Quelle:
::::::

Ulm News, 24.12.2015 10:00
„Zeitarbeitspläne der Regierung gefährden Jobs“
„Die geplanten Neuregelungen sehen einen massiven Eingriff in die verfassungsmäßig geschützte Tarifautonomie vor und greifen in ein funktionierendes Tarifsystem ein“, kritisieren Peter Roth, Thomas Schlömp und Armin Zeller, alle drei Geschäftsführer von Inhaber geführten Ulmer Zeitarbeitsfirmen. Nach deren Beobachtung führen die geplanten Einschränkungen des Bundesarbeitsministeriums schon jetzt zu einer tiefen Verunsicherung bei unseren Kunden.
Zwischen Ulm, Biberach und Heidenheim sind rund 110 Zeitarbeitsunternehmen aktiv. Die Zeitarbeitnehmerquote beträgt im Durschnitt beim Anteil der sozialversicherungspflichtigen Zeitarbeitnehmer an allen sozialversicherungspflichtigen Beschäftigten 2,6 Prozent, der Anteil der Zeitarbeitnehmer an allen Erwerbstätigen beträgt im Durchschnitt 2,0 Prozent. Diese Zahl sei auch in den vergangenen Jahren immer gleich geblieben, während gleichzeitig die Arbeitslosenquote immer geringer wurde. „Die Zeitarbeit ist kein Jobkiller und schafft auch keine unterbezahlten Jobs“, so Thomas Schlömp, Geschäftsführer der APV Personalservice GmbH. Zeitarbeit ermögliche vielen Menschen einen Einstieg in den Arbeitsmarkt und sei t für deutsche Unternehmen ein Flexibilitätsinstrument. Die Zeitarbeit unterliegt zu 100 Prozent dem deutschen Arbeitsrecht.

::::::

Bereitgestellte Daten:
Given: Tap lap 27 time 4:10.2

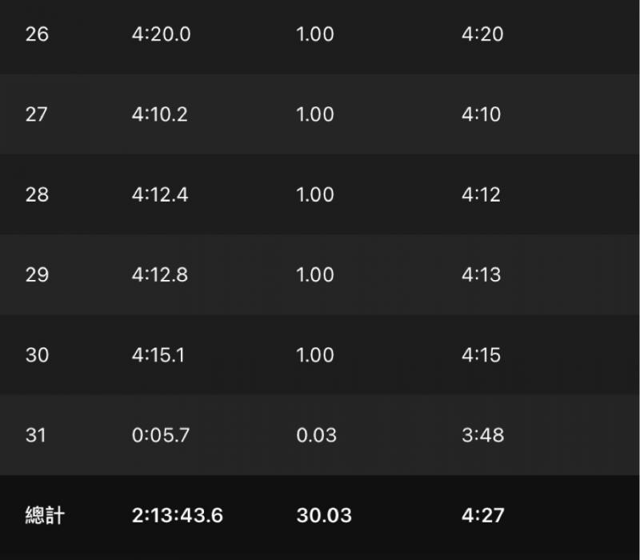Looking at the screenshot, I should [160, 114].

::::::

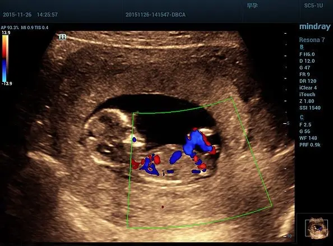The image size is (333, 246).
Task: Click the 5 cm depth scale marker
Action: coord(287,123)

::::::

Aufgabe 1:
Beantworten Sie anhand des Artikels über Zeitarbeit in Ulm die folgenden Fragen:
(a) Wie viele Zeitarbeitsunternehmen sind zwischen Ulm, Biberach und Heidenheim aktiv?
(b) Welches Unternehmen führt Thomas Schlömp als Geschäftsführer?
(c) Welchem Recht unterliegt die Zeitarbeit laut dem Artikel zu 100 Prozent?
Aufgabe 2: Übertragen Sie aus dem Artikel über Zeitarbeit in Ulm den Abschnitt von „Ulm News, 24.12.2015“ bis „bei unseren Kunden.“ wortgetreu.

Lösung 1:
(a) Rund 110.
(b) Die APV Personalservice GmbH.
(c) Dem deutschen Arbeitsrecht.

Lösung 2:
Ulm News, 24.12.2015 10:00
„Zeitarbeitspläne der Regierung gefährden Jobs“
„Die geplanten Neuregelungen sehen einen massiven Eingriff in die verfassungsmäßig geschützte Tarifautonomie vor und greifen in ein funktionierendes Tarifsystem ein“, kritisieren Peter Roth, Thomas Schlömp und Armin Zeller, alle drei Geschäftsführer von Inhaber geführten Ulmer Zeitarbeitsfirmen. Nach deren Beobachtung führen die geplanten Einschränkungen des Bundesarbeitsministeriums schon jetzt zu einer tiefen Verunsicherung bei unseren Kunden.